A two column layout was called for plus a proper gutter. The footer should also be
redesigned and promperly implemented. A scan from my notebook is on the left.
Finally I wanted to move away from tables completely .... on some pages I coded quite
quickly I had image and text pairs which were implemented via tables. On the page you are
now reading this is fixed and each image and set of paragraphs in this particular FAQ are
contained within DIV's.
Credit for that goes to
CSS Tables for Fun and Profit.
The CSS I've used is below:
div.leftcontent {
float: left;
max-width: 67%;
min-width: 15%;
background-color: #0058AB;
margin-right: 15px;
padding-bottom: 20px;
display: inline;
}
div.rightcontent {
}
There are still some tables around and I guess they'll be fixed when I have the leisure to do so!
FAQ 11 Why can't I move your image pop-ups around in Opera?
Beats me. In FAQ10, above, when you click on the thumbnails a full-size image appears within a browser window devoid of scrollbars. You can close it by means of the close link, close button and the window close box ... which seems to indicate that it is a fully functional "window". Oddly, in Opera this window may not be dragged "up" and "over" the browser toolbars but it works in Firefox, Mozilla and IE6.

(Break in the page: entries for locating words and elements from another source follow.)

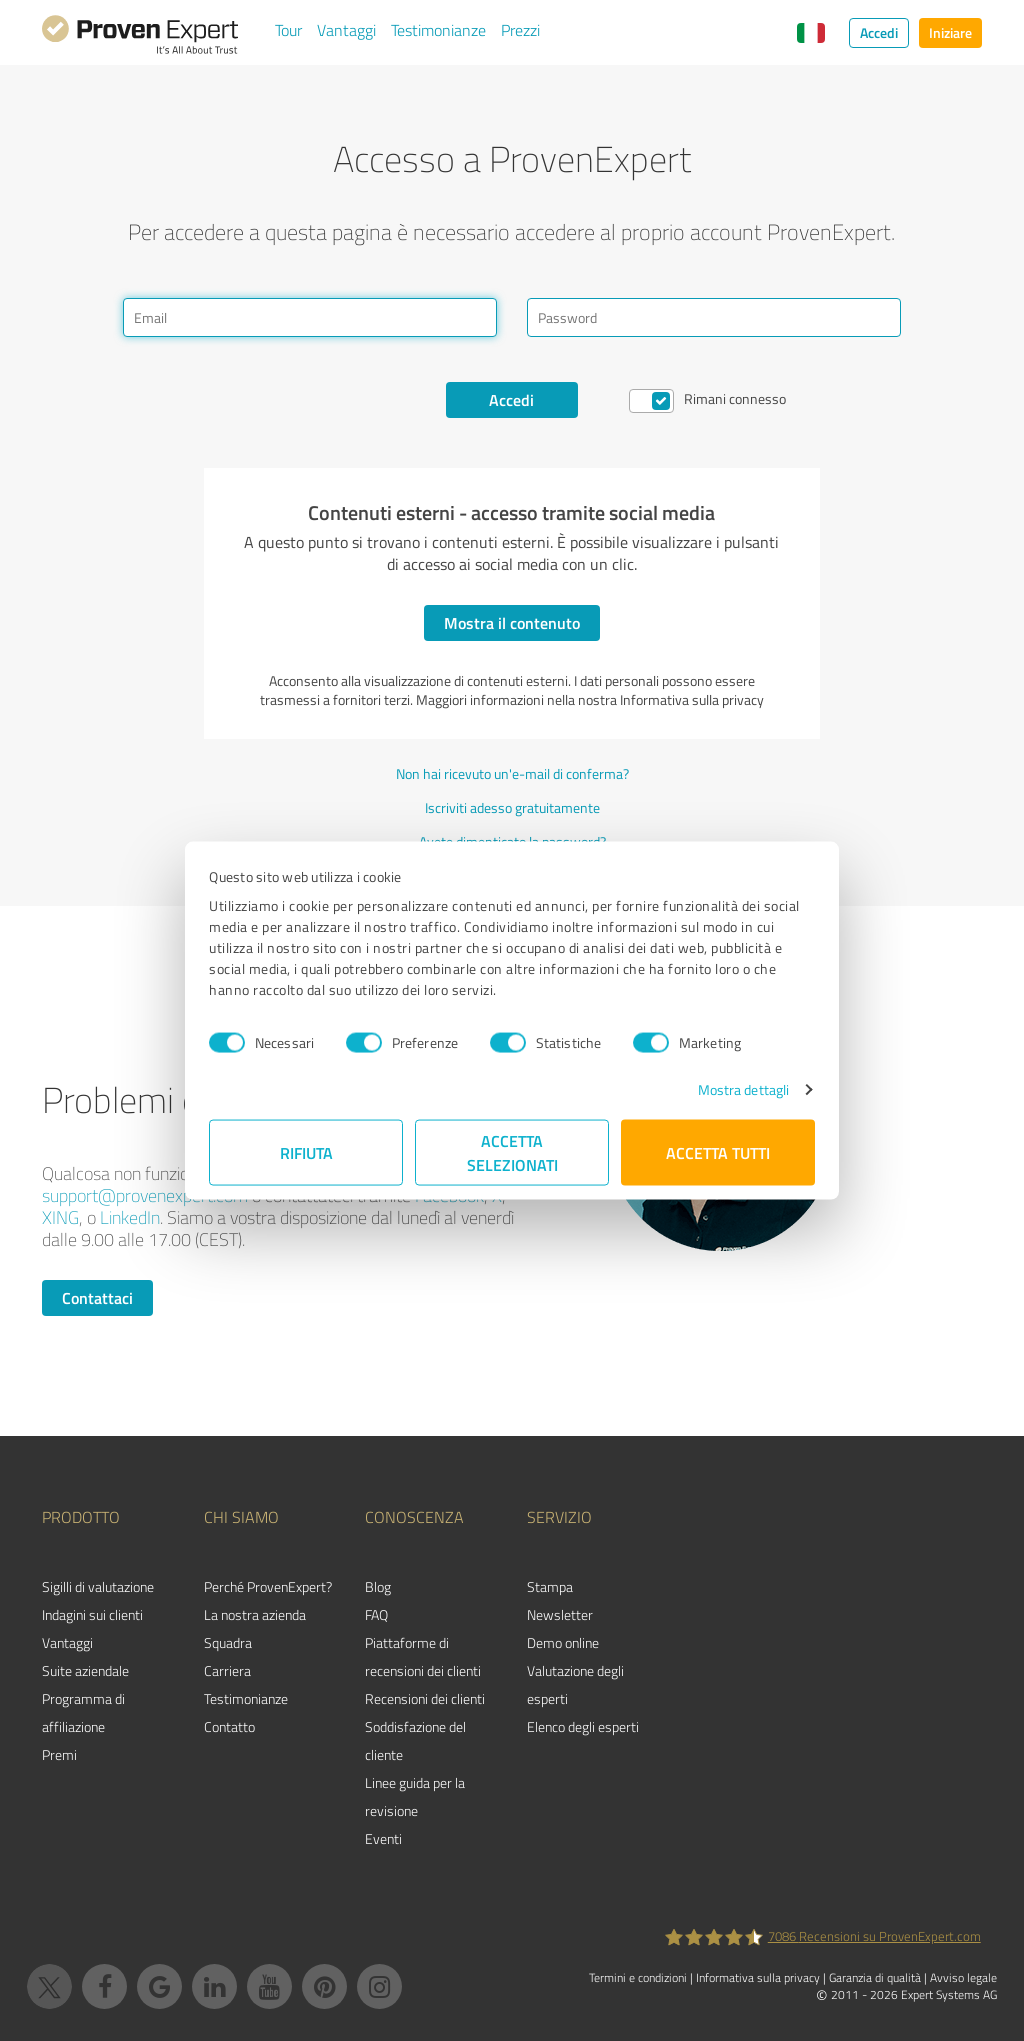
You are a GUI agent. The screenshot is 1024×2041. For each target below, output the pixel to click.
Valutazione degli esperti (575, 1684)
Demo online (563, 1642)
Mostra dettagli (744, 1089)
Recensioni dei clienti (425, 1698)
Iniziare (950, 32)
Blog (378, 1586)
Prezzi (520, 30)
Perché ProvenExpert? (268, 1586)
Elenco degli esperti (583, 1726)
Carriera (227, 1670)
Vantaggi (346, 30)
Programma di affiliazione (83, 1712)
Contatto (229, 1726)
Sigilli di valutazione (98, 1586)
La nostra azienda (255, 1614)
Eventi (383, 1838)
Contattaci (97, 1297)
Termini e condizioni (638, 1977)
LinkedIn (130, 1217)
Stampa (550, 1586)
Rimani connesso (735, 398)
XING (60, 1217)
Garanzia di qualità (875, 1977)
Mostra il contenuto (512, 622)
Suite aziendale (85, 1670)
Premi (59, 1754)
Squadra (228, 1642)
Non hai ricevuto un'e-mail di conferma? (512, 773)
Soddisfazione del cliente (415, 1740)
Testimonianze (438, 30)
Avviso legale (963, 1977)
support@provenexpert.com (145, 1195)
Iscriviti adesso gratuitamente (512, 807)
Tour (288, 30)
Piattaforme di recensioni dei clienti (423, 1656)
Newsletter (560, 1614)
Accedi (879, 32)
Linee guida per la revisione (415, 1796)
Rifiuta (306, 1152)
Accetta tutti (718, 1152)
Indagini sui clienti (92, 1614)
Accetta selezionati (512, 1152)
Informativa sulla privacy (758, 1977)
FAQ (376, 1614)
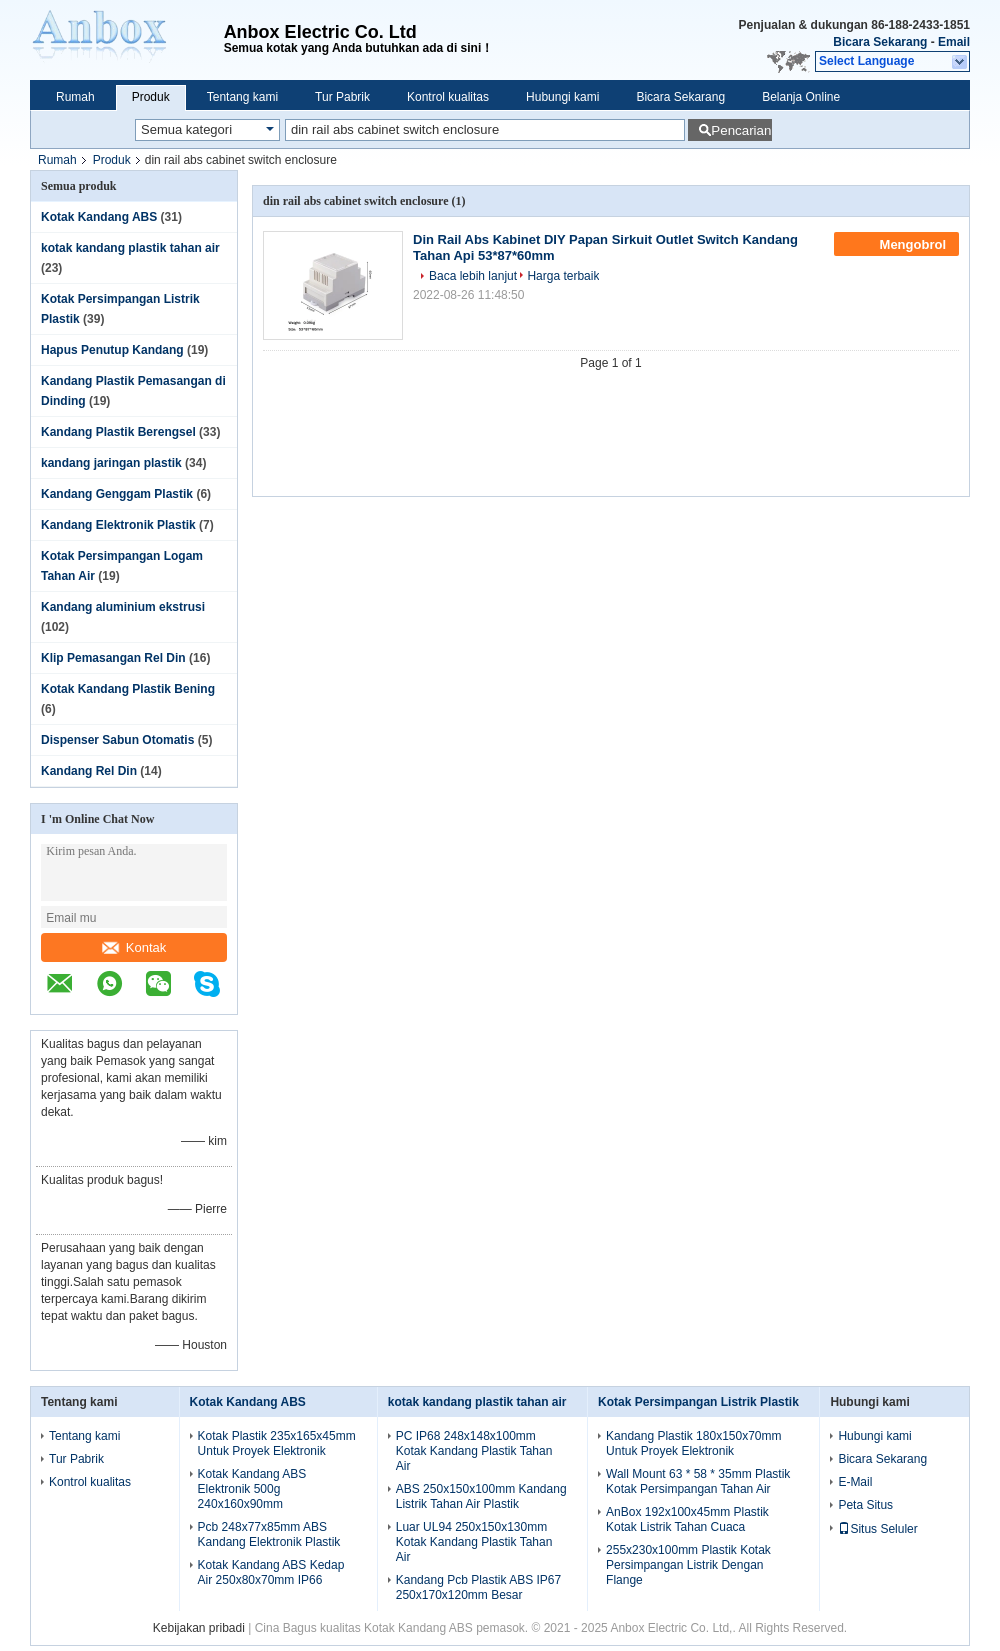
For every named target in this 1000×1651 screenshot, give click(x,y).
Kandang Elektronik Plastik (118, 525)
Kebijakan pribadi (199, 1628)
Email (954, 42)
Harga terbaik (563, 276)
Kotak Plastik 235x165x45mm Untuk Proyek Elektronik (277, 1443)
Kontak (134, 947)
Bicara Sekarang (880, 42)
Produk (151, 97)
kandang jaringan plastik (111, 463)
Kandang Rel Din (89, 771)
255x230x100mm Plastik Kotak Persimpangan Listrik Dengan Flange (688, 1565)
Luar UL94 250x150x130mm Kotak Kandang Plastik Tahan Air (474, 1542)
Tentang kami (242, 97)
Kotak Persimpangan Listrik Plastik (698, 1402)
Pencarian (741, 130)
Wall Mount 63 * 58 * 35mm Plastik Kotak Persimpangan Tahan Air (698, 1481)
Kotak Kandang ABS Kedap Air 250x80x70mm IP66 (271, 1572)
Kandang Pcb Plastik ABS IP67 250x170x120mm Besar (478, 1587)
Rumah (75, 97)
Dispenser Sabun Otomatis (117, 740)
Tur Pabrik (342, 97)
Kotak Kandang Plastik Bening (128, 689)
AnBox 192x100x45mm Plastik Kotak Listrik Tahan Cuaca (687, 1519)
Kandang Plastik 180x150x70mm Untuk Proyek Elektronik (693, 1443)
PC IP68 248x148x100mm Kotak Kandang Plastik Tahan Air (474, 1451)
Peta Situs (865, 1505)
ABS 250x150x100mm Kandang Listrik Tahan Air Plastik (481, 1496)
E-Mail (855, 1482)
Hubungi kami (562, 97)
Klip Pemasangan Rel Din (113, 658)
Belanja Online (801, 97)
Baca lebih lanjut (473, 276)
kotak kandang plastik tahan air (130, 248)
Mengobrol (898, 244)
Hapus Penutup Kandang (112, 350)
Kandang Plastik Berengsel (118, 432)
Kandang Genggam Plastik (117, 494)
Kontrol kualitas (448, 97)
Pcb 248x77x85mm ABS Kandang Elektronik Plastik (269, 1534)
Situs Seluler (877, 1529)
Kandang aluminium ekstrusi (123, 607)
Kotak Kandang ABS (99, 217)
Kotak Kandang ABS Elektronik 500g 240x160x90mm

So the honest answer is I don't know! (yet).
FAQ 12 Is Your Site Web Accessibility Initiative (WAI) Compliant?
18 Feb 2005: The design of the site always included implementing accessibility options,
for example the ALT attributes of visual elements. I have just applied a
Skip to content block to all index pages to allow skipping of the navigation bar.
Accessibility is an on-going task for me and will go hand-in-hand during updates and
redesigns of the site.
The W3C has a set of
ten top-tips for accessible websites
which make a useful checklist. I am actively working to implement all of these.